"Toda vida es un proceso de demolición", dice Scott Fitzgerald en El crack up y aclara que las consecuencias de los golpes que arrecian desde fuera aparecen mucho después. "Hay otra clase de golpe que viene de dentro, que no se siente hasta que ya es tarde", subraya. Esa resquebrajadura, ese desmoronamiento físico, mental y moral es el que sufre el protagonista de la novela Siempre empuja todo, de Salvador Biedma (Buenos Aires, 1979). Y la narración es hábil para abordarla por esas grietas engañosas, laterales, fantasmagóricas que van rasgando el orden de lo esperado hasta desembocar en un final que trae alivio y espanto a la vez.

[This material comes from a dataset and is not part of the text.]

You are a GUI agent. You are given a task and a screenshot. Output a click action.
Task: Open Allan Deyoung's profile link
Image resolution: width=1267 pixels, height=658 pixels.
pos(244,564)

Rubén Cejas, un hombre que supera los 60 años, decide pasar unos días en la ciudad costera de Coronel Frías, antes de la explosión de la temporada. Quería volver a la playa donde veraneaba cuando era padre de un niño y su mujer aún vivía. Como homenaje a la frescura de los tiempos iniciales, le había propuesto a su único hijo, Cristian, que reside en el exterior, y a una familia amiga alquilar una casa y andar en compañía por los caminos luminosos de los recuerdos que se eligen contar. Pero Cristian no puede desligarse de sus compromisos laborales y cancela. Sin él, invitar a la familia amiga ya no tiene sentido para Rubén que, de todos modos, resuelve ir solo a un hotel modesto cerca de la playa. Los días previos al turismo masivo revelan un paisaje vaciado, que remarcará aún más las ausencias y tensará a los personajes, atrapados en ese aislamiento naturalizado, en un devenir indolente y violento. Algo así como la ocasión hace al ladrón… con la gran salvedad de que aquí no hay un objeto al descuido que es robado, sino una chica, la chica Magnasco, sobre quien la espiral del deseo de Rubén comienza a cerrarse.

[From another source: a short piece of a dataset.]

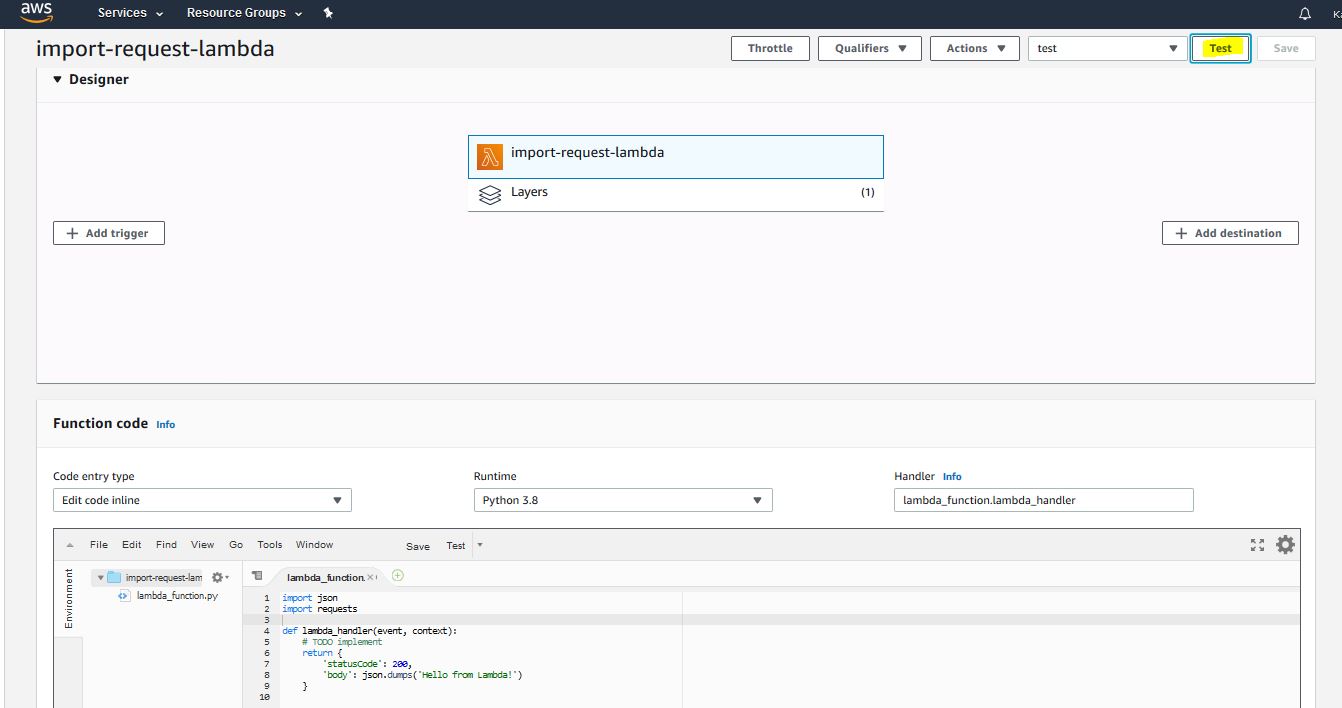Open environment folder gear menu
The height and width of the screenshot is (708, 1342).
pyautogui.click(x=218, y=577)
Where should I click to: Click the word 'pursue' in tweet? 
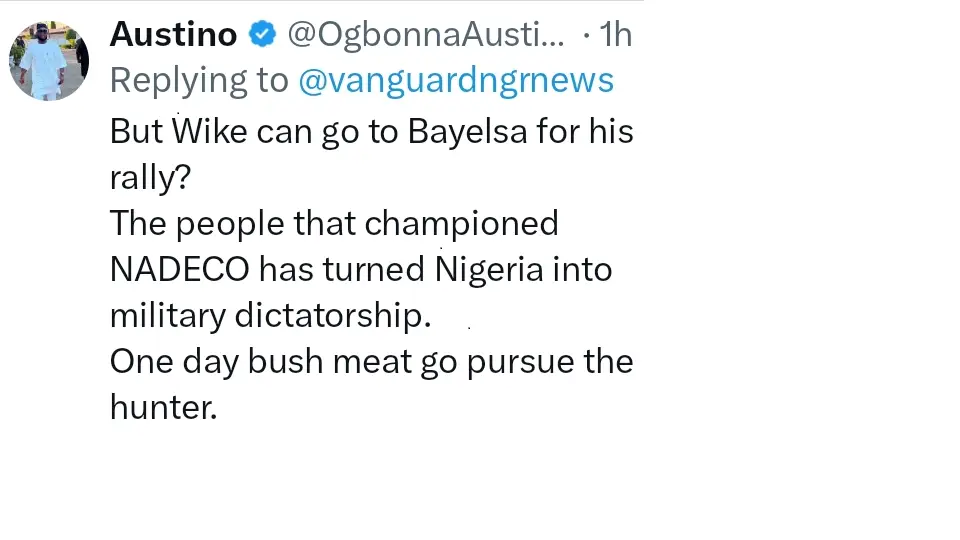(x=517, y=361)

"Se sentía idiota, ya estaba grande, de sobra, para no sostenerle la mirada a una adolescente. Sin embargo, cuando ella lo había visto ahí, Rubén se había disparado sin pensarlo, había echado a andar fingiéndose distraído, haciendo de cuenta que apenas había parado un segundo mientras caminaba, aunque necesariamente habían pasado varios minutos mientras él la observaba desde lejos". La excusa es la música, argumenta Rubén, autoindulgente. Cada tarde, la chica Magnasco practica en el piano piezas de Chopin, de Bach. Las vibraciones cruzan el balneario solitario y llegan a un Rubén inquieto en un cuerpo que hace rato no tiene contacto con otro. ¿La culpa es del canto de sirena que vuelve locos a los hombres? ¿O de Caperucita Roja que desobedece y conversa con extraños? Algo de todo este ideario se pone en juego, como también la melodía erótica y moribunda de Muerte en Venecia, en las aproximaciones entre Rubén y la chica Magnasco. "¿Tus padres… bajaron a la playa? No, tuvieron que viajar, estoy sola. ¿Y nunca te dijeron que no aceptes caramelos de extraños? Se frenó antes de decirlo, apenas lo pensó. ¿Por qué esa confianza? ¿Y era nomás una fantasía o él ya había vivido situaciones similares?".

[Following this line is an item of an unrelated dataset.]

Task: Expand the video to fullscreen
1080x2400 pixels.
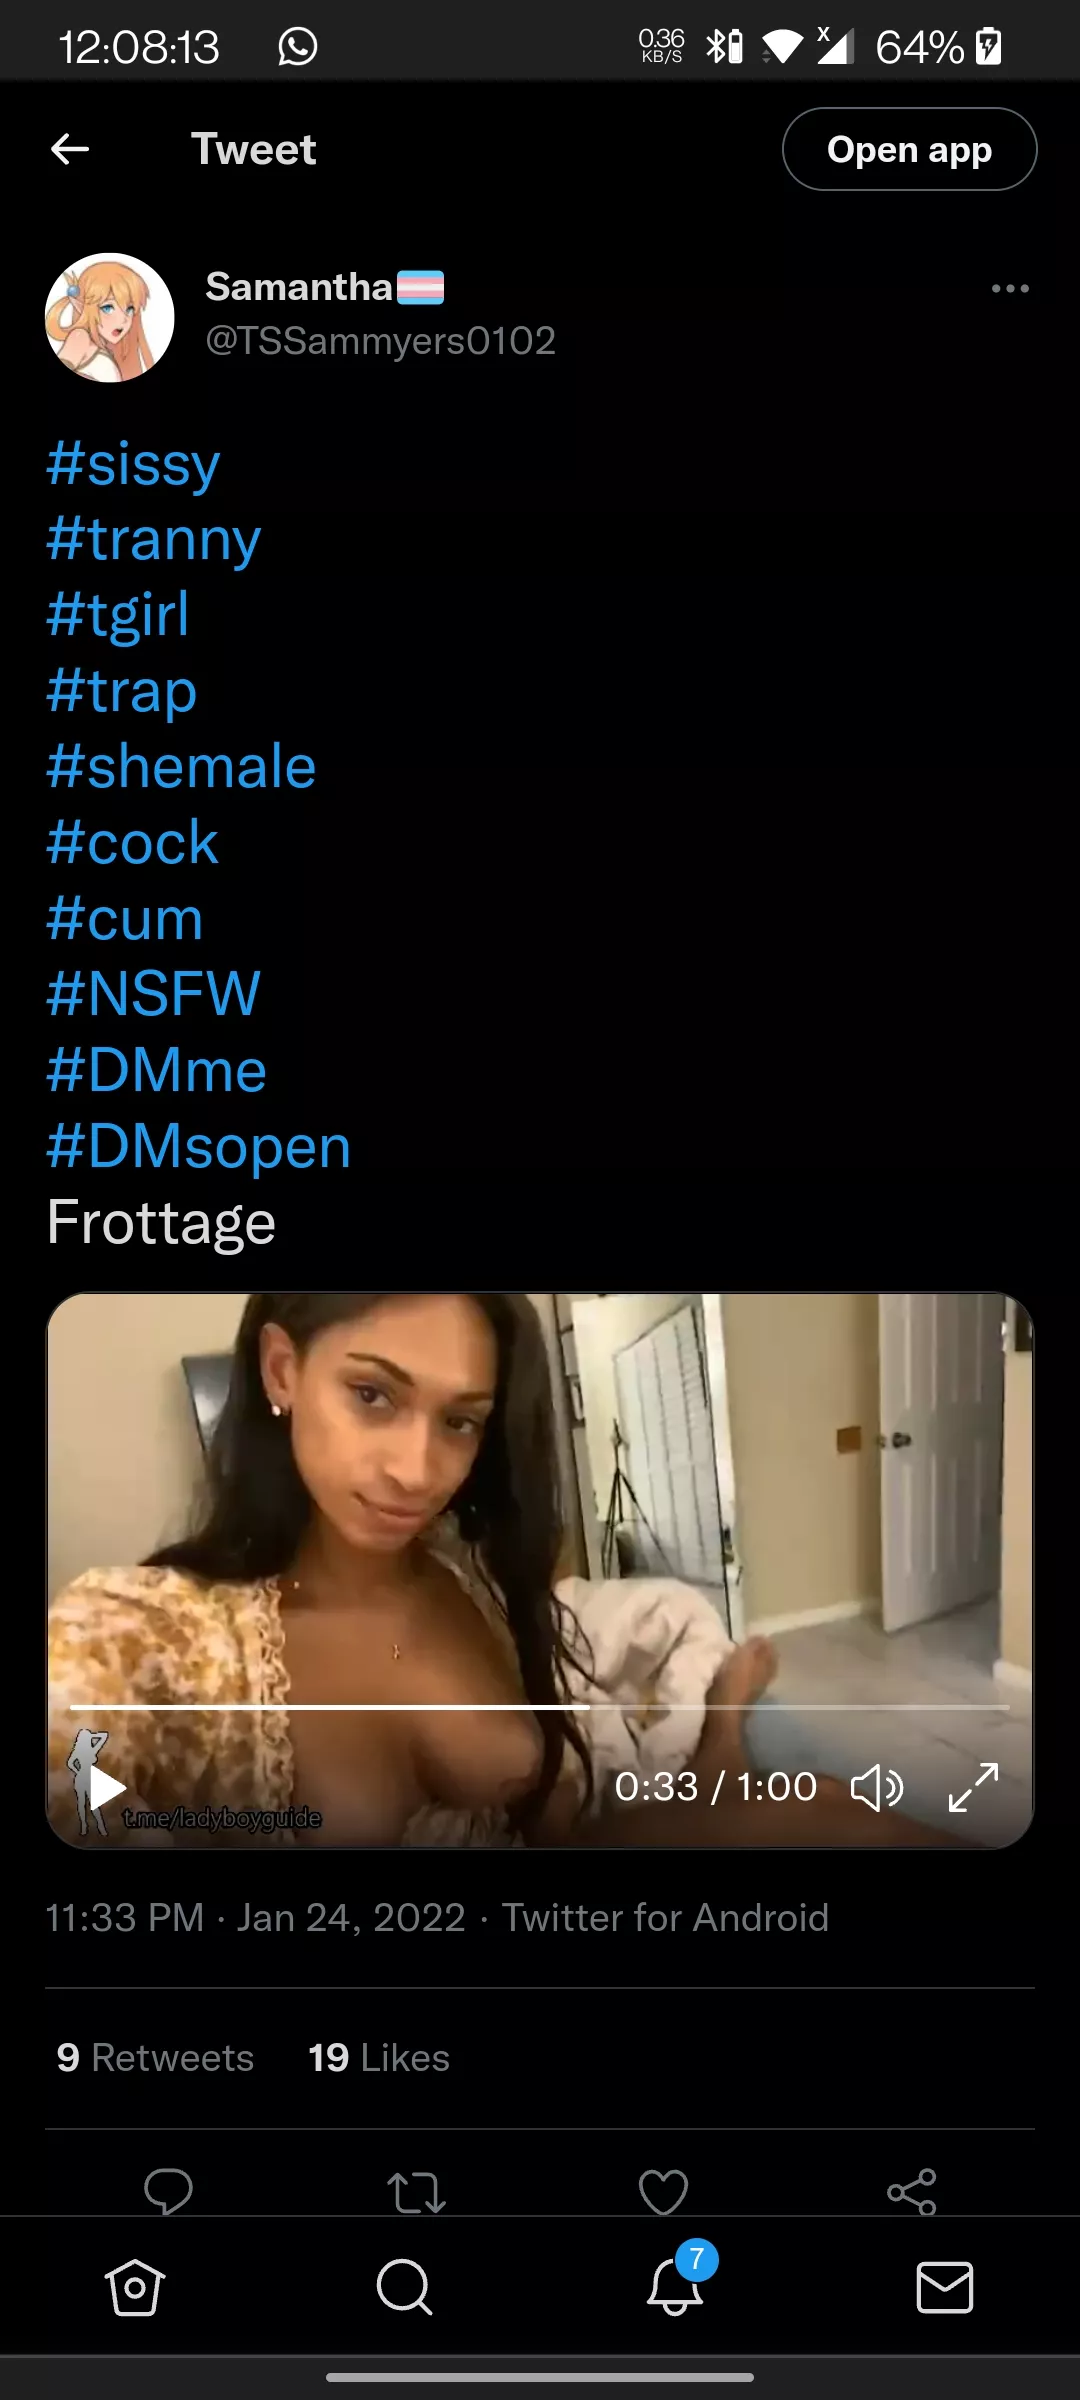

Sin establecer puntos de inflexión, el relato empieza a difuminar las fronteras entre lo que Rubén se imagina, lo que sucede, lo que desea, lo que alguna vez sucedió. Los diálogos no están demasiado delimitados del fluir de su conciencia abismada y la lectura adquiere el ritmo errante del protagonista. Algo que se distingue de su anterior novela Además, el tiempo (Ediciones La Yunta, 2013), y vale aclararlo, ya que Biedma afirma que todo esto se trata de una trilogía. Ambas se desarrollan en un pueblo con un personaje foráneo que ingresa en él y, de alguna manera, queda demorado allí como un Odiseo en la isla de Circe, ya que en esos páramos, la atracción hacia una mujer condensa el conflicto. En esta trilogía aún no finalizada, lo que aparece es el orden de lo involuntario de las circunstancias, de ese todo indistinguible pero material que empuja a sus personajes hacia una ventura infortunada o no, y los manoteos morales que alcanzan a dar en esas encrucijadas. Por eso, no son los temas, sino ciertos escenarios estructurantes y, fundamentalmente, la tejedura de su prosa, que en esta segunda novela se oscurece y entra en zonas de peligro como la chica Magnasco con Rubén.
Signado por un rayo, el comienzo de Siempre empuja todo es fundante. Lo sonoro, y los refucilos que señalan y ocultan a la vez nutrirán la manera de narrar, las palabras escogidas para atrapar, inquietar y, justamente, ocasionar tormento.